Validity of allowing $\epsilon$ to vanish in Baby Rudin Theorem 3.10a

Question

In Theorem 3.10a of Rudin's PMA, we prove that $$\text{diam } \bar E = \text{diam } E$$ by

[fixing] $\epsilon>0$ and [choosing] $p \in \bar E, q \in \bar E$. By the definition of $\bar E$ there are points $p'$, $q'$, in $E$ such that $d(p,p')<\epsilon, d(q,q')<\epsilon.$ Hence

\begin{align} d(p,q) &\leq d(p,p') + d(p',q')+ d(q',q) \\ &< 2\epsilon + d(p',q') \leq 2\epsilon+\text{diam } E \end{align}

It follows that $$\text{diam } \bar E \leq 2\epsilon+ \text{diam } E$$

Since $\epsilon$ was arbitrary, the theorem is proved.

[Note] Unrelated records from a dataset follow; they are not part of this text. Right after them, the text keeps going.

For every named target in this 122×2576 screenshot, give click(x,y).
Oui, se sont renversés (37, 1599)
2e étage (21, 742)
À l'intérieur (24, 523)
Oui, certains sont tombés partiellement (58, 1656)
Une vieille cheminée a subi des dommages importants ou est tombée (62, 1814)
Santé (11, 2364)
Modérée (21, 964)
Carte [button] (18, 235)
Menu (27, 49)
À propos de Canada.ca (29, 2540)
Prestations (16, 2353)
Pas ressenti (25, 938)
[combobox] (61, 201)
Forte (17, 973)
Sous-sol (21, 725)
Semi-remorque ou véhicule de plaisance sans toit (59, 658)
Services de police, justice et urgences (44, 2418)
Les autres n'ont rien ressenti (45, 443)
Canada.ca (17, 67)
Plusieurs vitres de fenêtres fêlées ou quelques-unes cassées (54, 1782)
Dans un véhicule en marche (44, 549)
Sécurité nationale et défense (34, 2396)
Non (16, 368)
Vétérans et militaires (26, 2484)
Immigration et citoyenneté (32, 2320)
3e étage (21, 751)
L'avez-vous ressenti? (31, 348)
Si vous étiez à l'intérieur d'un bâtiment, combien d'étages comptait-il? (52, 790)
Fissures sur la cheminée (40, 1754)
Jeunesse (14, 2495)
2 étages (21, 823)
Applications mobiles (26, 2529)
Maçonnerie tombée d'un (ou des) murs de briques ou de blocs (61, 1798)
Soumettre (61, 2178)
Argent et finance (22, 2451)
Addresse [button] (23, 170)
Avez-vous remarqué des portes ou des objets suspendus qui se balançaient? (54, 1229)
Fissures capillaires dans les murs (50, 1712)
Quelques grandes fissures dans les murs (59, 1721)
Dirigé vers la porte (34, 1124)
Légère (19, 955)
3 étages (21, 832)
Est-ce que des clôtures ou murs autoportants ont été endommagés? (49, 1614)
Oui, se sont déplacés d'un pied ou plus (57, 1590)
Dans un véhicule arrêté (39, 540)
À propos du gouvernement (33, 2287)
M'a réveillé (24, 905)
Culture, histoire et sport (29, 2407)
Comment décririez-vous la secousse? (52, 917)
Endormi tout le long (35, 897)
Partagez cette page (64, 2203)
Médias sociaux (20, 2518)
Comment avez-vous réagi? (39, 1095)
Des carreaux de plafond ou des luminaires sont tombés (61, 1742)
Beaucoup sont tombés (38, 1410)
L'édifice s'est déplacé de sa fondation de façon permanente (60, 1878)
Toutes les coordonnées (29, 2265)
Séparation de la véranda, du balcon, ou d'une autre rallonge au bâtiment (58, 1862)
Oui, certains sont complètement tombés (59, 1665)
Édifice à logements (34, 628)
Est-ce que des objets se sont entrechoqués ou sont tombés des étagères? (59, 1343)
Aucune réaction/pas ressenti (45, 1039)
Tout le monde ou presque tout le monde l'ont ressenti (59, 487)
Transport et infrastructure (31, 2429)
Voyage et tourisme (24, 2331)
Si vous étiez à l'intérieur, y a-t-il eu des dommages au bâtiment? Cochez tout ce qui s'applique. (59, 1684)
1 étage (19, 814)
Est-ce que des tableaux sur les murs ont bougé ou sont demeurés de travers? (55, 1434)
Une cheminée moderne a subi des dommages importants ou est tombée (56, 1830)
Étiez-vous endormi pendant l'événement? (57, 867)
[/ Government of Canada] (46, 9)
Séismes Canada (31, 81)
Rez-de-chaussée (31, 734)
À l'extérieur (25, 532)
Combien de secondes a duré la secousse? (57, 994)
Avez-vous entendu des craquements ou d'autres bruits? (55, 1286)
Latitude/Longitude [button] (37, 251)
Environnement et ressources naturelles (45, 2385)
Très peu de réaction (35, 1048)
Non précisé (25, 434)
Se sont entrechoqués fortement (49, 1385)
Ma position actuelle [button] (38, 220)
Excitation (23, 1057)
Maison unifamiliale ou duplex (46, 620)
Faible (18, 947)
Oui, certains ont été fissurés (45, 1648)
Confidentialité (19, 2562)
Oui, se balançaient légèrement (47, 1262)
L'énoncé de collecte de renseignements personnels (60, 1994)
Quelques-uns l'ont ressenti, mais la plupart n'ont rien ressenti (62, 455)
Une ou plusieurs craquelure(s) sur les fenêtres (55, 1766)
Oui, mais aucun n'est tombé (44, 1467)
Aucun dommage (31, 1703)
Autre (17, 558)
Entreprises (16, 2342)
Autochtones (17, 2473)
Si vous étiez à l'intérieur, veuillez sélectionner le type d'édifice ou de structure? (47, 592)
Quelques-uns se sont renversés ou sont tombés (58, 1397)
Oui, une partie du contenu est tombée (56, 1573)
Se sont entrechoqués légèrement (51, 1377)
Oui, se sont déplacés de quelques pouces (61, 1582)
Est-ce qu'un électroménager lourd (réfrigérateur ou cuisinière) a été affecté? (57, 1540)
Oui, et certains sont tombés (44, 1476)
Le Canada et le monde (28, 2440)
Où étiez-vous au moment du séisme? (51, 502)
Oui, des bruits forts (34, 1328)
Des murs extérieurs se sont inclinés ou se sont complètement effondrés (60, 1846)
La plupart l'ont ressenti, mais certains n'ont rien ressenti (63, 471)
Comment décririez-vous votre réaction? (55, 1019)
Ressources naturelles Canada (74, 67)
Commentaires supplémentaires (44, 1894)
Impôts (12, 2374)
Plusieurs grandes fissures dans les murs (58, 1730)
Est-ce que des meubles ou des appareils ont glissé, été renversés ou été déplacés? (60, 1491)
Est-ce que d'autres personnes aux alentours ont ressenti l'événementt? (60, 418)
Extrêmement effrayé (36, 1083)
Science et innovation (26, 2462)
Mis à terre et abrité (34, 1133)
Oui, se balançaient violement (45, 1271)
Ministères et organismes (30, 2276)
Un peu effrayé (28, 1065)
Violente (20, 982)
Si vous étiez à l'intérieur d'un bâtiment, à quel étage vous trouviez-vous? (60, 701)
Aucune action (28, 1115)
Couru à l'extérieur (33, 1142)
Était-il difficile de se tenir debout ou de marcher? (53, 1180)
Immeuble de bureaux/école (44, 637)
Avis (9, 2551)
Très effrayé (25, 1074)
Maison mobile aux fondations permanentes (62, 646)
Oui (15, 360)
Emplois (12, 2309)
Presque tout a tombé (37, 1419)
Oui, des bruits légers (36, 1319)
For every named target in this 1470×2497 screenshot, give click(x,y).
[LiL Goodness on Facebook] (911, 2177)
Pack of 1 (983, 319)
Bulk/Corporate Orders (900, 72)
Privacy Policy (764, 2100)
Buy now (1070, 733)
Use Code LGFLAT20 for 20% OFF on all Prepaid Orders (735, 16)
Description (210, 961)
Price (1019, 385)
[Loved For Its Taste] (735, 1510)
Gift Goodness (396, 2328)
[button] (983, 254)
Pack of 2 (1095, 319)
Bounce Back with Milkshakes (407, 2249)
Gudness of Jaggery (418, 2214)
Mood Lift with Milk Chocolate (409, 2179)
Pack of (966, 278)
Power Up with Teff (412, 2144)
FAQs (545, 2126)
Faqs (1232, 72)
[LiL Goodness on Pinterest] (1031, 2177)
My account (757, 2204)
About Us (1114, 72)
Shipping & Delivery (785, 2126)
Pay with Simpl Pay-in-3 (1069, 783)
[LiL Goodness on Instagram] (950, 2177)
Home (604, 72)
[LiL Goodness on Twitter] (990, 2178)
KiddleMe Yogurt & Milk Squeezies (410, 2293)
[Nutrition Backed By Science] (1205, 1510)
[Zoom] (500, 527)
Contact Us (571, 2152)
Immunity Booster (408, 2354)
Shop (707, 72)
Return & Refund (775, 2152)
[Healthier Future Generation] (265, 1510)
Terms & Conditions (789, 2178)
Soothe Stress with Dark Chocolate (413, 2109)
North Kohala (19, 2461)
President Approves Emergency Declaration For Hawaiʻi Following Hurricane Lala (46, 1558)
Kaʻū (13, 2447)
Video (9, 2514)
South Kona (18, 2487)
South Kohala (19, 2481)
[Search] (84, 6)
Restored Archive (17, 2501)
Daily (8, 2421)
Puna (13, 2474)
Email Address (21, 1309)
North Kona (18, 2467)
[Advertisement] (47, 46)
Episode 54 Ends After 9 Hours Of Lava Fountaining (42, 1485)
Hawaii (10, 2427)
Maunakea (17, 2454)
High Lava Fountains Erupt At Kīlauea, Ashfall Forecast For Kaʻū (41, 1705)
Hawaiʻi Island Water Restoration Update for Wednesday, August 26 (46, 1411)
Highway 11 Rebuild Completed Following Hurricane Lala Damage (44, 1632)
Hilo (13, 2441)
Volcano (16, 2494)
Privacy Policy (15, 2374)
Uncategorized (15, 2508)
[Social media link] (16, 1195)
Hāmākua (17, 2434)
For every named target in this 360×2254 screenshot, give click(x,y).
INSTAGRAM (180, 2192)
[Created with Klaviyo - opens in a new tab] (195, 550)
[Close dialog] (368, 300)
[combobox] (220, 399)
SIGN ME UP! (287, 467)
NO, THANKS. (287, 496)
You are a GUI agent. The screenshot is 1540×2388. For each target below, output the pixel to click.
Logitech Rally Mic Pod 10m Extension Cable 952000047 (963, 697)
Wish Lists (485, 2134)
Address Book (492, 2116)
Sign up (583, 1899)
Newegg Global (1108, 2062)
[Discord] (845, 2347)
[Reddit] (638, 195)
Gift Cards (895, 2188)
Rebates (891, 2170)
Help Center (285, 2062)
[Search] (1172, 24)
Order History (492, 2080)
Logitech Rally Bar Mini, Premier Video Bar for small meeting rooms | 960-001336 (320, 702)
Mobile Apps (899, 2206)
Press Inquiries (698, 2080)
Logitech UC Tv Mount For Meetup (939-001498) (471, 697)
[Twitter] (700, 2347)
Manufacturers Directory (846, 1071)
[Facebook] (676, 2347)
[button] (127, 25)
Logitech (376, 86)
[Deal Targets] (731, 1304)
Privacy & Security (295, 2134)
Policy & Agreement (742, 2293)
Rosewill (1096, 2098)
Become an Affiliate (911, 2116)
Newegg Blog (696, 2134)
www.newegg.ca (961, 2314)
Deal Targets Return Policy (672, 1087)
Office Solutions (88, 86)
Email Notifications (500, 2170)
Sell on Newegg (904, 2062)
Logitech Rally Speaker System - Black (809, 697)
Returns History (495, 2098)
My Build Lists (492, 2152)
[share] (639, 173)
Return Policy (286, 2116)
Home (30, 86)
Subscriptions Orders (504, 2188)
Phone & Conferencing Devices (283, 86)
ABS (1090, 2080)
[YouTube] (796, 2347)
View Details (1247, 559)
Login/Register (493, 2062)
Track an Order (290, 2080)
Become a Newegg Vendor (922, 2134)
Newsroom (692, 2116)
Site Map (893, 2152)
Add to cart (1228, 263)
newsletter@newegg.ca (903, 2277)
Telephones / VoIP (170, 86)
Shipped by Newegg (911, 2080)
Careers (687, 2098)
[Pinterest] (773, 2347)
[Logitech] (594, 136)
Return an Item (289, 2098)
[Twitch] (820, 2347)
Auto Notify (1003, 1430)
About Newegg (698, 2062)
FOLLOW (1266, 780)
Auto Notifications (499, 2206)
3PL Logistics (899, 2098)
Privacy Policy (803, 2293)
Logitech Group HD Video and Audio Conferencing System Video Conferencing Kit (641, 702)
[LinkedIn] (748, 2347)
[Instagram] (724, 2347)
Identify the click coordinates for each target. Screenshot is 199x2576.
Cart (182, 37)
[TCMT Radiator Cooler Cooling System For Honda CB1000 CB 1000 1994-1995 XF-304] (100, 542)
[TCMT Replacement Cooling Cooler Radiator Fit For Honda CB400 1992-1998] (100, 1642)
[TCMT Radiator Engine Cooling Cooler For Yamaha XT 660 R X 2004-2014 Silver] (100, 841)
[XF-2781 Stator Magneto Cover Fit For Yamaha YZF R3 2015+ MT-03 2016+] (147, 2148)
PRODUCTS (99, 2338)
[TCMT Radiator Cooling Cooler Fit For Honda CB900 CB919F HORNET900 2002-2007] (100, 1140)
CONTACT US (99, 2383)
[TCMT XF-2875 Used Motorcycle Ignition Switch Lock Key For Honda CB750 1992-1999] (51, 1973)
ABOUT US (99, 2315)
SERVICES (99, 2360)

Why is this valid? To me it seems that $\text{diam } \bar E$ approaches, but never reaches, $\text{diam } E$. I get that $\epsilon$ can be arbitrarily small, but we $did$ fix $\epsilon>0$, so how can they be equal?

Answer 1

$\text{diam}\;\bar{E}$ doesn't approach a value, it has a fixed value, $x$ say.

Similarly, $\text{diam}\;E$ has a fixed value, $y$ say.

Since the inequality $0\le x-y\le 2\epsilon$ holds for all $\epsilon > 0$, it follows that $x=y$.

Answer 2

Suppose otherewise. That is, suppose that $\operatorname{diam}\overline E>\operatorname{diam}E$. Then take $\varepsilon<\dfrac{\operatorname{diam}\overline E-\operatorname{diam}E}2$. So $\varepsilon>0$ and $\operatorname{diam}\overline E>2\varepsilon+\operatorname{diam}E$, which goes against what Rudin proved.

Note that Rudin uses no passage to the limit.